* **Source material**

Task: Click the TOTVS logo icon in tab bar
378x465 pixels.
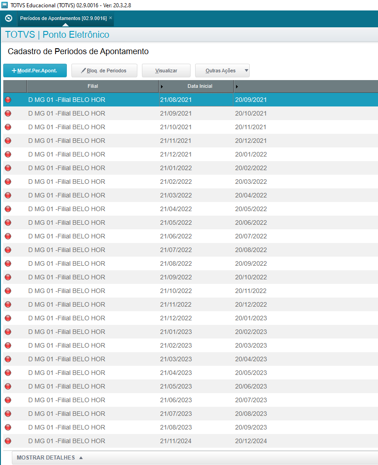Action: 8,18
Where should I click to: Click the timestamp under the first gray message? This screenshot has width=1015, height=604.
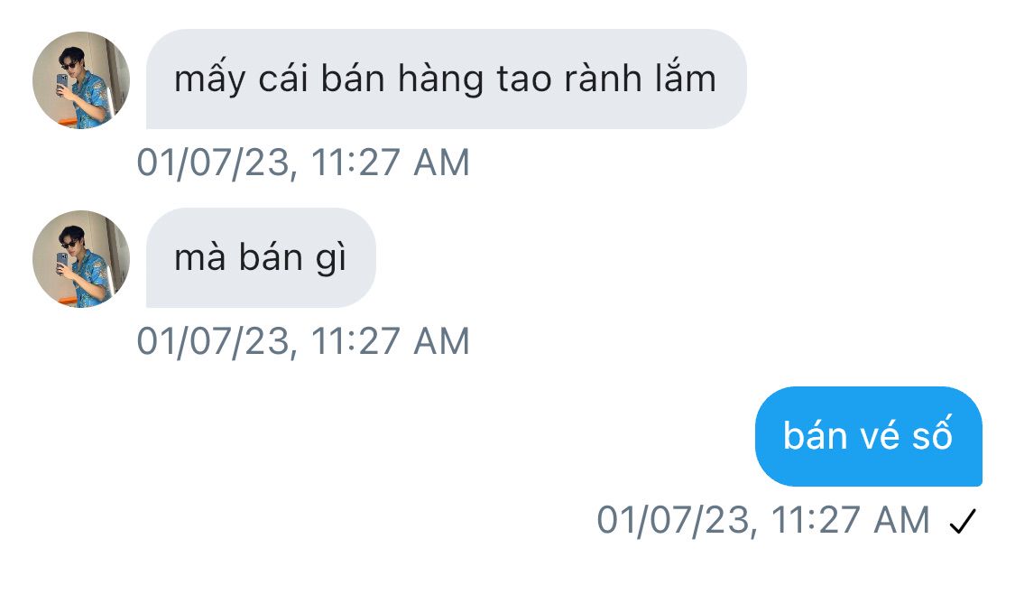pyautogui.click(x=303, y=162)
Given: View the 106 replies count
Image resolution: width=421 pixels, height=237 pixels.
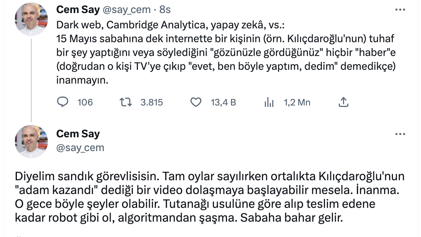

* **What you should do**
Copy exactly what appears from the line holding "Where should I" to the end of the material, keeping both end lines. Pictures are not part of the copy.

* **Written response**
Where should I click to: Click the timestamp under the first gray message? This screenshot has width=1015, height=604.
pyautogui.click(x=303, y=162)
Given: View the 106 replies count
Image resolution: width=421 pixels, height=237 pixels.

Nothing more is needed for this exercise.